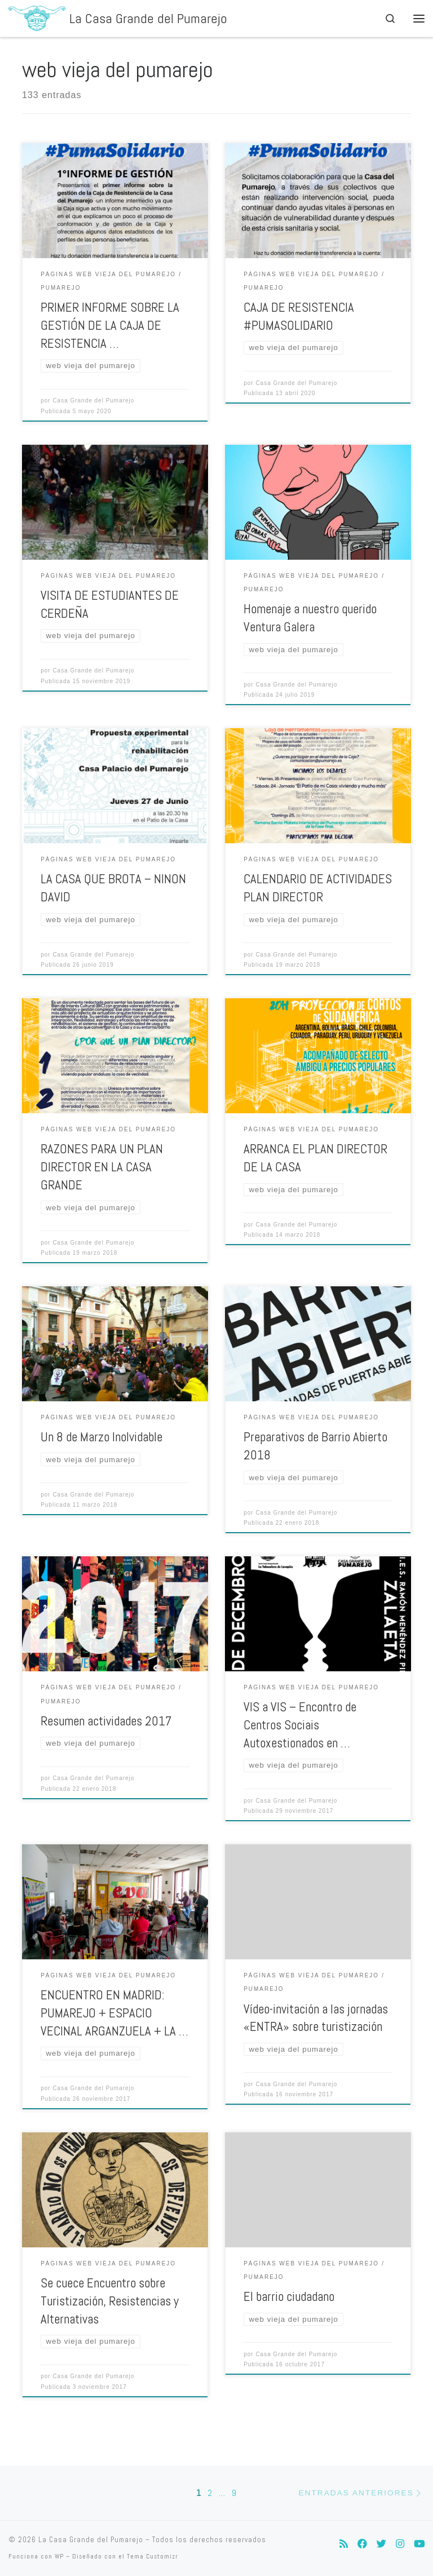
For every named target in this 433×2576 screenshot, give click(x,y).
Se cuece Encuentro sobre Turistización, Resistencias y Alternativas (110, 2301)
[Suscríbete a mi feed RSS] (343, 2544)
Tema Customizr (152, 2556)
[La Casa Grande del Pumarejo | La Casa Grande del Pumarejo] (36, 17)
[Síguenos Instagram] (400, 2544)
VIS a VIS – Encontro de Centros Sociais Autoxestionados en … (300, 1725)
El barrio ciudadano (289, 2297)
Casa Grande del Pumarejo (93, 400)
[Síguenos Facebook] (362, 2544)
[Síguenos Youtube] (419, 2544)
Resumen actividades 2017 (106, 1721)
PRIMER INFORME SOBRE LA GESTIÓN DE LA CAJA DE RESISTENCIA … (110, 325)
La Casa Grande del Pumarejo (90, 2539)
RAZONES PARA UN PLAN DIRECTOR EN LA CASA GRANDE (102, 1167)
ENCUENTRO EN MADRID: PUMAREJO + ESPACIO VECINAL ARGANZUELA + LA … (114, 2013)
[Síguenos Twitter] (381, 2544)
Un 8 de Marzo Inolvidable (101, 1437)
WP (59, 2556)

::::::

◆ Objective
Turn every line of the entries above into a JSON list of strings, one string per line, with blank lines left out. Leave the pictures out of the answer.

◆ Problem solution
[
  "For every named target in this 433×2576 screenshot, give click(x,y).",
  "Se cuece Encuentro sobre Turistización, Resistencias y Alternativas (110, 2301)",
  "[Suscríbete a mi feed RSS] (343, 2544)",
  "Tema Customizr (152, 2556)",
  "[La Casa Grande del Pumarejo | La Casa Grande del Pumarejo] (36, 17)",
  "[Síguenos Instagram] (400, 2544)",
  "VIS a VIS – Encontro de Centros Sociais Autoxestionados en … (300, 1725)",
  "El barrio ciudadano (289, 2297)",
  "Casa Grande del Pumarejo (93, 400)",
  "[Síguenos Facebook] (362, 2544)",
  "[Síguenos Youtube] (419, 2544)",
  "Resumen actividades 2017 (106, 1721)",
  "PRIMER INFORME SOBRE LA GESTIÓN DE LA CAJA DE RESISTENCIA … (110, 325)",
  "La Casa Grande del Pumarejo (90, 2539)",
  "RAZONES PARA UN PLAN DIRECTOR EN LA CASA GRANDE (102, 1167)",
  "ENCUENTRO EN MADRID: PUMAREJO + ESPACIO VECINAL ARGANZUELA + LA … (114, 2013)",
  "[Síguenos Twitter] (381, 2544)",
  "Un 8 de Marzo Inolvidable (101, 1437)",
  "WP (59, 2556)"
]